An exact copy of every entry is the answer here, with no pictures.

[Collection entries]
+ + + + +
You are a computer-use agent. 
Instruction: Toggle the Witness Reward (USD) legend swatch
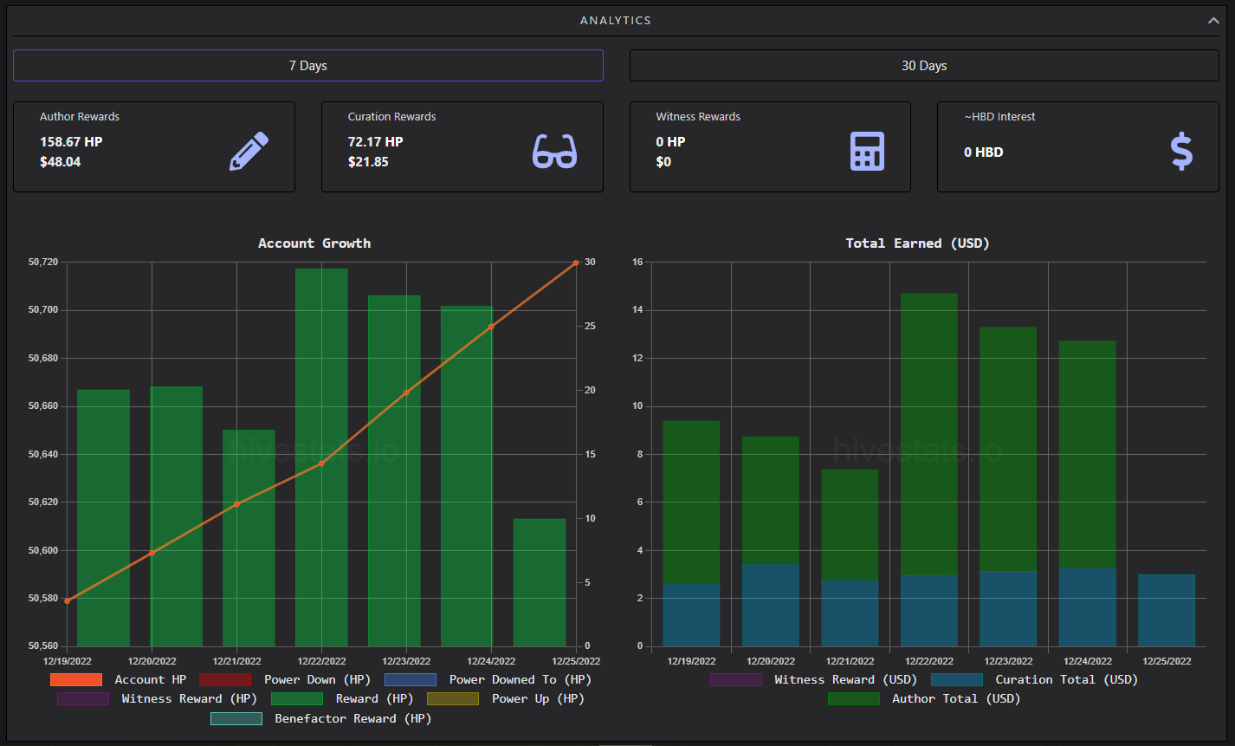click(x=736, y=679)
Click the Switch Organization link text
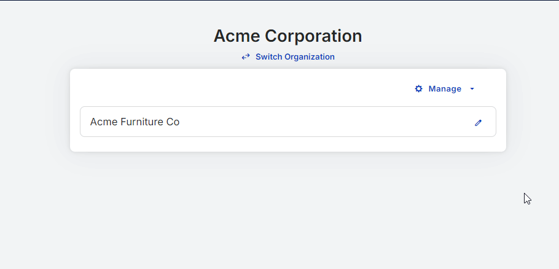 tap(295, 57)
+ + + + +
▶ **Solution for this exercise**
You are a computer-use agent. 
Instruction: Toggle the Witness Reward (USD) legend swatch
click(x=736, y=679)
Click the Switch Organization link text
 tap(295, 57)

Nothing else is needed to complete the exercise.